Lime sludge is a byproduct of drinking water production from the water softeningprocess. As the traditional land-based disposal of lime sludge can hardly meet the need of society in a sustainable manner, alternative treatment methods are about to be developed in order to appropriately solve the issue. Fortunately in recent decades, the emergence and development of membrane technologies has provided people with advanced ways to handle environment problems. Advances in the application of ion exchange membrane processes for material separation exhibit promise for providing new approaches for improving the sustainability of industrial operations.

The objectives of this study include the investigation of the fundamental mechanism of Donnan dialysis with a cation exchange membrane and sustainable treatment of lime sludge by this method. The research was designed to evaluate the change in different ion concentrations on both sides of the Donnan cell as a function of time under a variety of experimental conditions. After understanding mechanisms of the system, Donnan dialysis was applied for the treatment of real lime sludge. Ideally, after treatment, the product could be reused as material for the water softening process and thus forms a sustainable recycling system.

Initial experiments tested the process using synthetic samples and various types of acids. Based on the results, CaSO4 and HCl were chosen for further investigation. The experiments presented a high recovery of calcium cations and most of the hydrogen ions from the acid were exchanged to the other side for recovery. The results also verified Donnan equilibrium theory for this cation exchange system and provided evidence for the possible extension of the theory to more heterogeneous solids.

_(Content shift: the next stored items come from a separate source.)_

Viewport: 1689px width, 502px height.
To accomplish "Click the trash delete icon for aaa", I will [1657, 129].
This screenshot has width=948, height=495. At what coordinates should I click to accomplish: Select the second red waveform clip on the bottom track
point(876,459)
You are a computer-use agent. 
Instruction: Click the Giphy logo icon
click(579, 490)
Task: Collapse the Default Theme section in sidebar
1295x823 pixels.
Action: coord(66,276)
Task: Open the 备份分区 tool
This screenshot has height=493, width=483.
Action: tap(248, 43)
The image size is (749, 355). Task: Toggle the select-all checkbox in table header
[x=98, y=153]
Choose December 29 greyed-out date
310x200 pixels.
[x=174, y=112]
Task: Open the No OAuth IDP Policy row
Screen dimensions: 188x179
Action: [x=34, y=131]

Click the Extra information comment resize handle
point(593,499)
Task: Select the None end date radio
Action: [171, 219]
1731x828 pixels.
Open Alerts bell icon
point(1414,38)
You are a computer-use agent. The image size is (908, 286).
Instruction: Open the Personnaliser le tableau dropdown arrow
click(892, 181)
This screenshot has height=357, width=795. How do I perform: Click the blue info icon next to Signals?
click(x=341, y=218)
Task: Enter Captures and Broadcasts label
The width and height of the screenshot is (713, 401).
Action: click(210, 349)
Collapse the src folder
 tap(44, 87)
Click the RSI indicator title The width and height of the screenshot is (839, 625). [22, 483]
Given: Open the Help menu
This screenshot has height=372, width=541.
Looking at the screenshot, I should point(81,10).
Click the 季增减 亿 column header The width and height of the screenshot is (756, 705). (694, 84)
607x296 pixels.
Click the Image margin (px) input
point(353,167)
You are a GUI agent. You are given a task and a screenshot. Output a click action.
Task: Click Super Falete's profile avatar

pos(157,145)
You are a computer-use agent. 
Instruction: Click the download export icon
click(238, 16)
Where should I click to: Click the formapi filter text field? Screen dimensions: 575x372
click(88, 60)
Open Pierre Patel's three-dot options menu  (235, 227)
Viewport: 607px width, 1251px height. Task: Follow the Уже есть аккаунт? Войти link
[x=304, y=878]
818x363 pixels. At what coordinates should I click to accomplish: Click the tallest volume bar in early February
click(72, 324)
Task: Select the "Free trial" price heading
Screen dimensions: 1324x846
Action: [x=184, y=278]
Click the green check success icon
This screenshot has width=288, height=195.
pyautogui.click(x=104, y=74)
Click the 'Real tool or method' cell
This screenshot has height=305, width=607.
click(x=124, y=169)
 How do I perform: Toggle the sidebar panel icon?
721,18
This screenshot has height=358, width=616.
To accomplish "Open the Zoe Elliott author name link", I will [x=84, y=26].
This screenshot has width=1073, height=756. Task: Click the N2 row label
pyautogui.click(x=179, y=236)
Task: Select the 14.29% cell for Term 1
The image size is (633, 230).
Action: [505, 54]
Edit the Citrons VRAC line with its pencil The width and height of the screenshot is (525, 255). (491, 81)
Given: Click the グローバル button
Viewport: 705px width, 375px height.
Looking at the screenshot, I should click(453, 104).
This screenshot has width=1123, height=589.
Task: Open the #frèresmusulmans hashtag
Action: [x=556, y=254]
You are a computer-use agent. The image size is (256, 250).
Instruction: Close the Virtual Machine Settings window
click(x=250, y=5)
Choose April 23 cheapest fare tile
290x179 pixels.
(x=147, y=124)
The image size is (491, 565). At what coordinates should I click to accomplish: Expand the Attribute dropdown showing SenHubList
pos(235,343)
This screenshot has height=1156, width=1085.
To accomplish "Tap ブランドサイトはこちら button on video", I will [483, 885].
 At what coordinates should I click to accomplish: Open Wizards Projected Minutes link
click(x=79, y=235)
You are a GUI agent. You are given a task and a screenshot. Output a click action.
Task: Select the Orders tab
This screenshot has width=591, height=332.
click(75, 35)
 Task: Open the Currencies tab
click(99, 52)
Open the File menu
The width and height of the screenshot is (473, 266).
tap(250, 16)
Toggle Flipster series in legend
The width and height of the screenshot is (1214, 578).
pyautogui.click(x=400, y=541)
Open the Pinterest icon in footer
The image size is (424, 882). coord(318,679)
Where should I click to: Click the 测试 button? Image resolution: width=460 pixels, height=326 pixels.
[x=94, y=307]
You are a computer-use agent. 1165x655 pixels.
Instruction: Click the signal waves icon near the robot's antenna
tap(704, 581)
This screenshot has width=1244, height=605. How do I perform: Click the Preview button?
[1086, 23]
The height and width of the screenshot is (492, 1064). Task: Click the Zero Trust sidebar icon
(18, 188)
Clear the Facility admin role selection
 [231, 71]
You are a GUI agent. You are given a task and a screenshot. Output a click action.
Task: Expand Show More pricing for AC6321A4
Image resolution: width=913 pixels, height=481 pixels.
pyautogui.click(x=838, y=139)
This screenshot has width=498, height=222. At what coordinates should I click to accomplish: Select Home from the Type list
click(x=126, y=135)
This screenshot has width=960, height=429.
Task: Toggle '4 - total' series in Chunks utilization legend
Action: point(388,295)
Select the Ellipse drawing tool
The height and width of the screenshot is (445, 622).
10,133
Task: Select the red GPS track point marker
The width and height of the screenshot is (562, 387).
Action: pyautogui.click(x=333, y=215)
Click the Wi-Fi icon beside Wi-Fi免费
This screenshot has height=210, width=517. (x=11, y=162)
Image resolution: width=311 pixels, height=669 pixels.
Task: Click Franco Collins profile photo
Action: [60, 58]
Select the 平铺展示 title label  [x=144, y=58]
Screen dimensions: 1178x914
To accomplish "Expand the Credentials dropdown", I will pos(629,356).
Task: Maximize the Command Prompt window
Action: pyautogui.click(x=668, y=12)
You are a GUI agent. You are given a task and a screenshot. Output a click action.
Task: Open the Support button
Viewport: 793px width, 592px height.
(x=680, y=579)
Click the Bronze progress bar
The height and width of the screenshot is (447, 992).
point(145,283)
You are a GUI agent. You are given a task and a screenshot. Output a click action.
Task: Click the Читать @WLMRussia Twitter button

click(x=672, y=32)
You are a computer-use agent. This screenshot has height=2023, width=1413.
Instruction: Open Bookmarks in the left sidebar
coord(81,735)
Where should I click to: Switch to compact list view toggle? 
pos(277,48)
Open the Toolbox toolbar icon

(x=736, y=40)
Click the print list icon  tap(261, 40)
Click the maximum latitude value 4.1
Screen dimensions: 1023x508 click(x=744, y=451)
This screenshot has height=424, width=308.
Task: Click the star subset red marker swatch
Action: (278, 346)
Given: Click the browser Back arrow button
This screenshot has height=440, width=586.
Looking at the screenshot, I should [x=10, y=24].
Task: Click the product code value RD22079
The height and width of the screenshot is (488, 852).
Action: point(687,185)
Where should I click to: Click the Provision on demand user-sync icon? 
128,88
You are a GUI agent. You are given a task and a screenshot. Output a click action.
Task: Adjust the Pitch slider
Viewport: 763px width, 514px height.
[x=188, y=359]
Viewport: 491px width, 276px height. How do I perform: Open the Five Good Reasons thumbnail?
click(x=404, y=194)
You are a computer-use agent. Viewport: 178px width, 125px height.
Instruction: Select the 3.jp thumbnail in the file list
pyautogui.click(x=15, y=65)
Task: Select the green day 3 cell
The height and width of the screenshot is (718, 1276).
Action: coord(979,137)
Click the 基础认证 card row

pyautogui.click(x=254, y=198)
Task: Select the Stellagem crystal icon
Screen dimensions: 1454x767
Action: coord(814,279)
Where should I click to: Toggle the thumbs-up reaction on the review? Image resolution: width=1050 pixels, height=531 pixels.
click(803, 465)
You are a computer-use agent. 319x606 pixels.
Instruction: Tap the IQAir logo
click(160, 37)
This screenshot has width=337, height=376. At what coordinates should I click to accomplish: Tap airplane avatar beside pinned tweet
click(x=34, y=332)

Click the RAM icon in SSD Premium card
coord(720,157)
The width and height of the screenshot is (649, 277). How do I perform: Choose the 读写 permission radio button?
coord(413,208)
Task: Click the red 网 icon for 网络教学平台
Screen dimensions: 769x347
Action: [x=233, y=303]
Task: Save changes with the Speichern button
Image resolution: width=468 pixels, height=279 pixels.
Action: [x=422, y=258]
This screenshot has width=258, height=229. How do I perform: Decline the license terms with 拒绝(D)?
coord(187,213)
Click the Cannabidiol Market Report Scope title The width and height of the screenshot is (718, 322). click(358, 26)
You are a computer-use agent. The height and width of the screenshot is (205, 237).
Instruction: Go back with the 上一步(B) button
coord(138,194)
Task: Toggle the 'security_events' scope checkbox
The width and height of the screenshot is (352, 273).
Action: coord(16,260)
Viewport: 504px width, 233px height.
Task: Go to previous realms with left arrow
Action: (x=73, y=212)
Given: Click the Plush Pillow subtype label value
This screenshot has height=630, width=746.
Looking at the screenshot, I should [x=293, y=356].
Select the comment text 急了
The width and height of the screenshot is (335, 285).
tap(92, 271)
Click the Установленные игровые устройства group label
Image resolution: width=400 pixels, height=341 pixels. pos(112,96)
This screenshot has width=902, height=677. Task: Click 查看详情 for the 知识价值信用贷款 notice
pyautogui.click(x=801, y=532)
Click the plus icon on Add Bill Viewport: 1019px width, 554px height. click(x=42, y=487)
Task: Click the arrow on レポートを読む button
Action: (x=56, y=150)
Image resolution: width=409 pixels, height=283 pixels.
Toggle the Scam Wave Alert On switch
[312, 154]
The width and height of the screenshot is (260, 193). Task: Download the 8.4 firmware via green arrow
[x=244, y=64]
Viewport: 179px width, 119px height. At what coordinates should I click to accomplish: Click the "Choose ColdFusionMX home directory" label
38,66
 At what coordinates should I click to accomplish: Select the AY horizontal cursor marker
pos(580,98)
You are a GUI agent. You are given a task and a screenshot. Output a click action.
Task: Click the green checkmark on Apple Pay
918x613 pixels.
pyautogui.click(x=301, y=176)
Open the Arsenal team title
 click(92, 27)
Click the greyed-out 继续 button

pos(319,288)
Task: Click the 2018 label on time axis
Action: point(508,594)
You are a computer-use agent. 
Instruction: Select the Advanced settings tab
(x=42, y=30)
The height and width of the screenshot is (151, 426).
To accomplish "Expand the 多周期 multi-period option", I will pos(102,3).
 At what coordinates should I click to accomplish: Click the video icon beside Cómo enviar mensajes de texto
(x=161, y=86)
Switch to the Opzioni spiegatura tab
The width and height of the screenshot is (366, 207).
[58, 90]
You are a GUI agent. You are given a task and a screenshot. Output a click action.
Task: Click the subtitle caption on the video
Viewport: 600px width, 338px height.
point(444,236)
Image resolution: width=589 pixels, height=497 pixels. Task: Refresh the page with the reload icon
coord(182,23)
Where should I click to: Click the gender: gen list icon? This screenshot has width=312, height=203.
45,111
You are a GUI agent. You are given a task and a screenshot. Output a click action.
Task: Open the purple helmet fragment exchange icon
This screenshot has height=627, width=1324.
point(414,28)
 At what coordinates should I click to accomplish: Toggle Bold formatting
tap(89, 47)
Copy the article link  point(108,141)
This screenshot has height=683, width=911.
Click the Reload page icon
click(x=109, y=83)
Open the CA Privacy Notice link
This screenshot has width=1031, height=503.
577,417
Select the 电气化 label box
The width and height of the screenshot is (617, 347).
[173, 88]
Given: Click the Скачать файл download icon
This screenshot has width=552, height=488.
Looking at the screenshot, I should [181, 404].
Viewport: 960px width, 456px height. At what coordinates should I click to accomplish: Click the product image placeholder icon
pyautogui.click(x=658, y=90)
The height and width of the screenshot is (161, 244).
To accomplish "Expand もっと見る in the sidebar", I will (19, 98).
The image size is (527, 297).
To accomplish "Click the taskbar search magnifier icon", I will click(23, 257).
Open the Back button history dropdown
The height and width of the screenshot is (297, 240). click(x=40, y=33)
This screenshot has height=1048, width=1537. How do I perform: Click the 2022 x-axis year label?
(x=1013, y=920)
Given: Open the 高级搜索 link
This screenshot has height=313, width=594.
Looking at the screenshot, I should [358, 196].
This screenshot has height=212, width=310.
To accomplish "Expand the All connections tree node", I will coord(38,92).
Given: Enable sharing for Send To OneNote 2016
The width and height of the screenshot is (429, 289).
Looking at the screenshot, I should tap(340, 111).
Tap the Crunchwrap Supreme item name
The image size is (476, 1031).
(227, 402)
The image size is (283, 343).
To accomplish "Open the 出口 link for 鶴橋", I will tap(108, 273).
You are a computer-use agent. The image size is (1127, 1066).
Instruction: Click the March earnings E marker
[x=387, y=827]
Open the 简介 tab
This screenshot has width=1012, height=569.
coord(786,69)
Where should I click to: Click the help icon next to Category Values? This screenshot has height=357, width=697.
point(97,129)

According to the fundamental experiments with synthetic samples, the process was applied for the treatment of real lime sludge. During the kinetic experiment, an interesting phenomenon was found that the magnesium cations on the feed side exchanged the calcium cations back as the hydrogen ions from the acid depleted. In order to improve the quality of the sweep side solution by increasing calcium and decreasing magnesium, the cation exchange membrane selectivity for calcium and magnesium was evaluated. Based on the test of membrane selectivity as interpreted by fundamental ion exchange principles with respect to ion diffusion and binding strength, a batch sequence process was tested to evaluate the exchange of Ca2+ for Mg2+. The results of the batch sequence experiment revealed that the depletion of hydrogen ion on sweep and the comparatively high concentration of magnesium on the feed side promote the exchange of Ca2+ for Mg2+.

Although at present it is difficult to achieve complete recycling due to the product of the process under these conditions, an improved system was proposed to achieve the incorporation of this technique into the water softening process to realize the sustainable usage of most materials.